【短】愛のひかり

千絵を背負う彼の後ろ姿を見ながら、私は無言で歩いた。


ふたりの背中がやけに遠く感じた。



「あ、神社」
 

ふと足を止める彼。


視線の先には小ぢんまりとした鳥居があり、その先の闇にうっすらと社殿が見える。


「こんな所に神社があったなんて知らなかったな。
ちょっと入ってみようか」

「え、今から?」

「今年は初詣、まだだろ」
 

何歳になっても好奇心の旺盛な彼は、迷うことなく鳥居をくぐっていく。


私も後に続いて入ると、小石を敷き詰めた境内にうっすらと灯りがともり、神聖な空気が漂っていた。
 


私たちの他には誰もいない。


おみくじや絵馬など、お正月らしいものがいくつもあった。


「……何してるの?」
 

彼の背中で千絵が目を覚ました。


「あ、起きちゃった? 寒くない?」

「うん。ここどこ?」

「神社よ。
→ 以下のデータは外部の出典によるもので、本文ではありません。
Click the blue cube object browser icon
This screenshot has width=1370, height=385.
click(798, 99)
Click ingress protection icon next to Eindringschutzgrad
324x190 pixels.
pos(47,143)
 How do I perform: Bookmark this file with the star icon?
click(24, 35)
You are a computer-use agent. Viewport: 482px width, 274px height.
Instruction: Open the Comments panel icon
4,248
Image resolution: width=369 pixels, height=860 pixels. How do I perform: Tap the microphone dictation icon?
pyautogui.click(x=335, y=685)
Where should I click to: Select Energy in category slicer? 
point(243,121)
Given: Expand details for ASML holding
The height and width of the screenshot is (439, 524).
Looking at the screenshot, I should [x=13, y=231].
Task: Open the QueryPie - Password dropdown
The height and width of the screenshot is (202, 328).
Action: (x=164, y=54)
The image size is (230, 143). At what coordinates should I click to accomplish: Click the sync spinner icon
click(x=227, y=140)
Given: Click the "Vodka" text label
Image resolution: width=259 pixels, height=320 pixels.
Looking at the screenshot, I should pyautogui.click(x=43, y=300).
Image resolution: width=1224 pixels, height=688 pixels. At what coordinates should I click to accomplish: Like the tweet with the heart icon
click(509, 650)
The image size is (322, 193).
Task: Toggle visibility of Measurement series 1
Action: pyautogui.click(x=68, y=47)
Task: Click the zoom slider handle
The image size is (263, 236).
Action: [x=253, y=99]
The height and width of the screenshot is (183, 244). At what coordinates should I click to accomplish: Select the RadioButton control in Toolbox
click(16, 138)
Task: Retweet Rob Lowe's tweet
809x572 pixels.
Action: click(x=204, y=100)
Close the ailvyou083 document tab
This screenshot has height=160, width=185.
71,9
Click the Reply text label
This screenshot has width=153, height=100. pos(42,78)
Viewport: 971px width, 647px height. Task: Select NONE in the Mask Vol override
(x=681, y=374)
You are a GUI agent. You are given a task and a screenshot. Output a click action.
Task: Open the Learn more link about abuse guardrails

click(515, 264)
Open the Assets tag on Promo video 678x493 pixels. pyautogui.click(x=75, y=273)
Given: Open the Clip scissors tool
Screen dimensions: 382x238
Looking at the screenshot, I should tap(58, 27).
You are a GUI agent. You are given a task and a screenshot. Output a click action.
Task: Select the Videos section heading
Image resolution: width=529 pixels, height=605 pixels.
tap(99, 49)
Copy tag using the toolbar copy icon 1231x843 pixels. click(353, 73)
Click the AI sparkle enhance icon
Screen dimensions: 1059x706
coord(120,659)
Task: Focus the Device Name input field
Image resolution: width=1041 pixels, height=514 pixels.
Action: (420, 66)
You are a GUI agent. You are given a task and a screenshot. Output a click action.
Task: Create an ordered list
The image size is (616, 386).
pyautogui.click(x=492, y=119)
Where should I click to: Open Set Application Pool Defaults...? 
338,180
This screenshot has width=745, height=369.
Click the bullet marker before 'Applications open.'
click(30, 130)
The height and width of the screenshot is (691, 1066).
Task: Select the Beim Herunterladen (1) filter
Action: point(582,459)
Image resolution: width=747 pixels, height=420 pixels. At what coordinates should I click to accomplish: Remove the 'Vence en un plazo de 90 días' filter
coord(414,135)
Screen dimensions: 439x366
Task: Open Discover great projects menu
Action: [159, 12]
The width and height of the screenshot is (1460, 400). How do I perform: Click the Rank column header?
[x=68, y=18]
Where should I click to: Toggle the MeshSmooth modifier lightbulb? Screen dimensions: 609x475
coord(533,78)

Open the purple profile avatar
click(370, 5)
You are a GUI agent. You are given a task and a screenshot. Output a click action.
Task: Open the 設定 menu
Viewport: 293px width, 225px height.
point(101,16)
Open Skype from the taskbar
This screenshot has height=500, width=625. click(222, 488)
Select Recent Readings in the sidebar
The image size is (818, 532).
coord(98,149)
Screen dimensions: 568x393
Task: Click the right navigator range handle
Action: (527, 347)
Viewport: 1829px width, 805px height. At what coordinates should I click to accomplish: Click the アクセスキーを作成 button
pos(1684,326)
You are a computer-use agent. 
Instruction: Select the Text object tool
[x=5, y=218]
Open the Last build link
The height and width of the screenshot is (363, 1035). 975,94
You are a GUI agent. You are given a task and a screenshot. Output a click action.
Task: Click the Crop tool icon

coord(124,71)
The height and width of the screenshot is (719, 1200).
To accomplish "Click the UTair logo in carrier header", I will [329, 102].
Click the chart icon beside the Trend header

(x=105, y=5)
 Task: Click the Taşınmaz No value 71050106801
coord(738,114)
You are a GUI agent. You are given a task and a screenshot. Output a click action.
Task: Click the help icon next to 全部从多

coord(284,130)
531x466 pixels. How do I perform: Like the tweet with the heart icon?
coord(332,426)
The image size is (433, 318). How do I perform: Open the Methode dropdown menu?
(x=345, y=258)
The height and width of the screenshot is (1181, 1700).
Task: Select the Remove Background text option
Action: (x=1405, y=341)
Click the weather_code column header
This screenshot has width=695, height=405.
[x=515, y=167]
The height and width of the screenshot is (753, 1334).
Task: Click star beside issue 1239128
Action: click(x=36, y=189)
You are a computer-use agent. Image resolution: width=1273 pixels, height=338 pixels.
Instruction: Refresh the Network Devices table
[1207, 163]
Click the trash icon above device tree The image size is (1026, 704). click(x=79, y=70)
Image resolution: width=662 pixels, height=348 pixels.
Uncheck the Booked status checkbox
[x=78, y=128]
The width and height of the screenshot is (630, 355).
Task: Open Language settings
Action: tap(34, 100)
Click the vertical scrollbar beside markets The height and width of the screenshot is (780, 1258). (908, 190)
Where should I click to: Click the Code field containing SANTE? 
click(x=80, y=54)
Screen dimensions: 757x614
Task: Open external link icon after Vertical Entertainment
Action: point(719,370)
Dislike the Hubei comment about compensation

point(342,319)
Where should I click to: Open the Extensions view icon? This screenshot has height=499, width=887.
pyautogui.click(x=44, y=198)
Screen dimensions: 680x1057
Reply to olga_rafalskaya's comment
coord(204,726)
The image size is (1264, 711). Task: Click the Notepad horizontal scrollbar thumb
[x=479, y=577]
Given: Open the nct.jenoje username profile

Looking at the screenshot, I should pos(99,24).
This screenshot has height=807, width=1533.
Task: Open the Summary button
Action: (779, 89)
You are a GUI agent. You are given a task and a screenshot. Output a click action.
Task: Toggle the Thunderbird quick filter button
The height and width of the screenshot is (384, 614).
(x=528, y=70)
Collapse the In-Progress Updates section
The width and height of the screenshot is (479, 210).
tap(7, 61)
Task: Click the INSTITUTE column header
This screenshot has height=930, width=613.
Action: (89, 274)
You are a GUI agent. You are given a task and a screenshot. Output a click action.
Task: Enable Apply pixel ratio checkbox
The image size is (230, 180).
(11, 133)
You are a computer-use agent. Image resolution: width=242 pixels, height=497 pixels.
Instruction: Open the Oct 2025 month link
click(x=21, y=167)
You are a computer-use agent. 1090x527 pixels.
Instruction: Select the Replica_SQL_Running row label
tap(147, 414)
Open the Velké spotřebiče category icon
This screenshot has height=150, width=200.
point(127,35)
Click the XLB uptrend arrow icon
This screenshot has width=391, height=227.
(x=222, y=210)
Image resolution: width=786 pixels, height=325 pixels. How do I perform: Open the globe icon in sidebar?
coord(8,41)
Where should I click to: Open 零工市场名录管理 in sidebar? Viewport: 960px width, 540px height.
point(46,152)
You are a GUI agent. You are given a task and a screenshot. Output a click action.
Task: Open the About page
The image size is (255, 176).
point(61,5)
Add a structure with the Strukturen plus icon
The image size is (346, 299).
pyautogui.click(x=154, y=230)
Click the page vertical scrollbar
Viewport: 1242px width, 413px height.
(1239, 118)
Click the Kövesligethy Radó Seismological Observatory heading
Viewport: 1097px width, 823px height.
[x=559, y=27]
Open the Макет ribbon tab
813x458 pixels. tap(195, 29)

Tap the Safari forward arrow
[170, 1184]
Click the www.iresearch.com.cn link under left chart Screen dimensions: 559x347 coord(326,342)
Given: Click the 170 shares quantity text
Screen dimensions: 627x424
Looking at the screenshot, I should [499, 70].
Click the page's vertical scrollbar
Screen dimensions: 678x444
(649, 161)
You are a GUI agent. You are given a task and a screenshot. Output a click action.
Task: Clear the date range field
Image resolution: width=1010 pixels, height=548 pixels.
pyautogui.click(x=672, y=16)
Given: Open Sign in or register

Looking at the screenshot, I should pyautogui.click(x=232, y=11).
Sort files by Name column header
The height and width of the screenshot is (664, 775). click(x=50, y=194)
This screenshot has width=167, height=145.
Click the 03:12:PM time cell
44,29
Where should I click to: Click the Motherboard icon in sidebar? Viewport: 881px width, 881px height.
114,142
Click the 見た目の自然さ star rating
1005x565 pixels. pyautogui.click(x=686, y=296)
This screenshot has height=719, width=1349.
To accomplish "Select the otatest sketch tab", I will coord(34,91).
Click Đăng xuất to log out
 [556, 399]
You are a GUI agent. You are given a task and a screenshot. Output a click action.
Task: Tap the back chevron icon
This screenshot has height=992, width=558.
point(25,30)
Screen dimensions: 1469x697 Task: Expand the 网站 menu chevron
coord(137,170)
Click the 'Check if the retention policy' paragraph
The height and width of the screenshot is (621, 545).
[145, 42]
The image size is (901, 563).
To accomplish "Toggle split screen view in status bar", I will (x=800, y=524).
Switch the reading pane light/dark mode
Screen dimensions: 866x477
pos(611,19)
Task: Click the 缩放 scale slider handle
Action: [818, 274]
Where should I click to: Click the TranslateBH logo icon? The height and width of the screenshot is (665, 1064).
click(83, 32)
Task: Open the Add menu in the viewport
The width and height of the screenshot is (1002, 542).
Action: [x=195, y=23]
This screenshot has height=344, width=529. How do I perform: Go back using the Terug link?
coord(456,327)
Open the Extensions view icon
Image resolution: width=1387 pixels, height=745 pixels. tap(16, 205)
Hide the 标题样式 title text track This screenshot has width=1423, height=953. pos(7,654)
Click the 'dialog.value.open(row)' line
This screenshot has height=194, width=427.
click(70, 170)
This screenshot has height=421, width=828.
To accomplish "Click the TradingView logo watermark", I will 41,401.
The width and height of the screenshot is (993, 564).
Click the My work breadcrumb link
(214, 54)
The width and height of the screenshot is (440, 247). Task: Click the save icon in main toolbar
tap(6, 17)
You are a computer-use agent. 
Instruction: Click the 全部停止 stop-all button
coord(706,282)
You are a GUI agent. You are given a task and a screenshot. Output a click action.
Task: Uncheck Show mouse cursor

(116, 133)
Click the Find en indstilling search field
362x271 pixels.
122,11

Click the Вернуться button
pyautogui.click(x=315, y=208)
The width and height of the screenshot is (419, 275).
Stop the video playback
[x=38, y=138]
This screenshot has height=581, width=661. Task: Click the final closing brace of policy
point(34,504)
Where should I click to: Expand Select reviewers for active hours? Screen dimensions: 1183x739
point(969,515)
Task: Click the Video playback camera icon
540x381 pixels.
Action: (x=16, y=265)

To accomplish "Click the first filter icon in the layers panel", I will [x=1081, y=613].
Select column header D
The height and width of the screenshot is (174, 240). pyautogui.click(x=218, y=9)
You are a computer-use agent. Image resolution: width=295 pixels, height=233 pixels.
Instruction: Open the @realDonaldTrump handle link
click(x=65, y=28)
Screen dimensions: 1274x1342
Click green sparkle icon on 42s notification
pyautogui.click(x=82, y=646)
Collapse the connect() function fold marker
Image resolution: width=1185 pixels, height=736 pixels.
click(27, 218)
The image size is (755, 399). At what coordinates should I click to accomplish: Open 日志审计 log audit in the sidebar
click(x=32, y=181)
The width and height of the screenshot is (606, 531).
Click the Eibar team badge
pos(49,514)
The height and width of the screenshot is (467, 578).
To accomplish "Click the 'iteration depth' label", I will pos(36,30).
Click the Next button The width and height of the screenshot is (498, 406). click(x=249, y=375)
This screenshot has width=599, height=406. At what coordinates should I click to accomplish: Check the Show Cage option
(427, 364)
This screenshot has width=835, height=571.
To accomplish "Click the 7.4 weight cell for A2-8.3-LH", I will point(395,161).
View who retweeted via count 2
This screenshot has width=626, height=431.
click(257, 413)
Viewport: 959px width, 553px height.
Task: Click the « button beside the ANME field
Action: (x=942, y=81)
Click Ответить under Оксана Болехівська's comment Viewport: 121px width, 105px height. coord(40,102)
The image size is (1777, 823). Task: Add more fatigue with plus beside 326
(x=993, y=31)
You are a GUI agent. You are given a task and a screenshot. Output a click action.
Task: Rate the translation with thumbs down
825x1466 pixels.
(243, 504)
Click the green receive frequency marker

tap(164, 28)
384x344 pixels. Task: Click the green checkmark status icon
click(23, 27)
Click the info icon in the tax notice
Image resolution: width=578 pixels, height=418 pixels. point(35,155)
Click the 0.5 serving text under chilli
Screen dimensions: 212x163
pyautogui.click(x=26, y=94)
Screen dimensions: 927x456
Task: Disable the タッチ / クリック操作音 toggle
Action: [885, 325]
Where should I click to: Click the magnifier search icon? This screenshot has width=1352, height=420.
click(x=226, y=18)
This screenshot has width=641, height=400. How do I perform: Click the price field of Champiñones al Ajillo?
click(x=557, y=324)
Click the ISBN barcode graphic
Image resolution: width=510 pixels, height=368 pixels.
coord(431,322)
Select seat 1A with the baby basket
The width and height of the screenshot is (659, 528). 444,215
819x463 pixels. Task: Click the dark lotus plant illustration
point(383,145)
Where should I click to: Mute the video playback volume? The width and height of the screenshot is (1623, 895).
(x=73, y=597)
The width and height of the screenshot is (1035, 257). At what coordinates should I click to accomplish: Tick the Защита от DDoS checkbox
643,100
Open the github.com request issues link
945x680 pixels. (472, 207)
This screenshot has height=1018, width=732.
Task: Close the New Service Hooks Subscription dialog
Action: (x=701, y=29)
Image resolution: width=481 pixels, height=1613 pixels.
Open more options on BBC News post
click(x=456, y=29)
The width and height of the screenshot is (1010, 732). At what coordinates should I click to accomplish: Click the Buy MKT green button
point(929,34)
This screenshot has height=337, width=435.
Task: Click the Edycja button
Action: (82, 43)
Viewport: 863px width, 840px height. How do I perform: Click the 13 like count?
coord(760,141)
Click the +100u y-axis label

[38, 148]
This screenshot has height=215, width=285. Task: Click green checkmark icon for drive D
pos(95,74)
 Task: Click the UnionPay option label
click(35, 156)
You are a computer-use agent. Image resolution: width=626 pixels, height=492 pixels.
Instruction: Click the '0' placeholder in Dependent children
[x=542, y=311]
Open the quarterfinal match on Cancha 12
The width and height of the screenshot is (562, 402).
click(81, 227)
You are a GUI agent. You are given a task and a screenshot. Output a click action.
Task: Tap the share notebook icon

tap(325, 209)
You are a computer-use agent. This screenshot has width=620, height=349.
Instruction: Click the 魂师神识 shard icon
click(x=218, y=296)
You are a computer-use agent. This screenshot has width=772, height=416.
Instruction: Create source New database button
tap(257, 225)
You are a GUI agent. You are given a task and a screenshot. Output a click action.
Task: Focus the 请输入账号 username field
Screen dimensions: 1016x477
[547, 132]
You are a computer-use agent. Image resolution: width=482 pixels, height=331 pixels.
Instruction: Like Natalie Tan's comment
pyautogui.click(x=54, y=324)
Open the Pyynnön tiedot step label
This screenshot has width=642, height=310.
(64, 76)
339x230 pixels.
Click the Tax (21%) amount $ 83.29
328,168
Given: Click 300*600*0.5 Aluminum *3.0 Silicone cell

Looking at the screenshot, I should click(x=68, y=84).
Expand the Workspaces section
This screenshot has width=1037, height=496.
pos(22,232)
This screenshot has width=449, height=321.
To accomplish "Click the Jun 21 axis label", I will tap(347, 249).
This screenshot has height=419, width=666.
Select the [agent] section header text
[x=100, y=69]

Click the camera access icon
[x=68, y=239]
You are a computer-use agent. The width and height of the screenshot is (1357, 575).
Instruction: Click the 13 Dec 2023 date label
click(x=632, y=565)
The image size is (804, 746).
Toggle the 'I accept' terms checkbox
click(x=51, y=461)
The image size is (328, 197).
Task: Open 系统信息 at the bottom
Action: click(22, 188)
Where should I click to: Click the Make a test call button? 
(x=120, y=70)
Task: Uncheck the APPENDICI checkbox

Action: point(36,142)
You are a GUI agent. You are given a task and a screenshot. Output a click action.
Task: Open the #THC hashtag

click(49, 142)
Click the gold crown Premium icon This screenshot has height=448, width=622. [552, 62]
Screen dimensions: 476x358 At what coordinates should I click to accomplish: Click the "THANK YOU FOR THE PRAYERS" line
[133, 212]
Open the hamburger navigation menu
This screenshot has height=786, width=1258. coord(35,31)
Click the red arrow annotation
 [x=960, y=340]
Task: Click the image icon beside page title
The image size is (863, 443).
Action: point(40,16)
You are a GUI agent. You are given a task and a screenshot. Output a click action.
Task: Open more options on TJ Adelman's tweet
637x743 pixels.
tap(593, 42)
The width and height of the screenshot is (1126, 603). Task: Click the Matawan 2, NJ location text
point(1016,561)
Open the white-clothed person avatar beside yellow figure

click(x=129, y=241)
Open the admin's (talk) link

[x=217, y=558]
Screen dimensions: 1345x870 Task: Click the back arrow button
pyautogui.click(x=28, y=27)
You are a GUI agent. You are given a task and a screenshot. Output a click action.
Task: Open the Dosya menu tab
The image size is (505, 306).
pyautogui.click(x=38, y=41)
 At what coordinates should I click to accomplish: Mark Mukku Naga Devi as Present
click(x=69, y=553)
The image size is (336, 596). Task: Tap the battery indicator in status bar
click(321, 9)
初詣に来てるの」
 

寝ぼけ眼をこすり、あたりを見回している千絵。


普段見慣れない建物に興味を示したらしく、自分から彼の背中を降りた。


「千絵、ママと一緒にお参りしようか」

「うん!」


拝殿まで行くと、千絵は私の見様見まねでパンパンと手のひらを叩いた。


見ているこっちの胸が甘くなるような、愛らしい仕草だ。


「次は、目を閉じてお願い事をするの。こうして今年一年の幸せを願うのよ」

「うん。わかった!」
 

可愛い、無邪気な千絵。


その幼い心で自分の境遇をどれだけ理解しているのだろう……。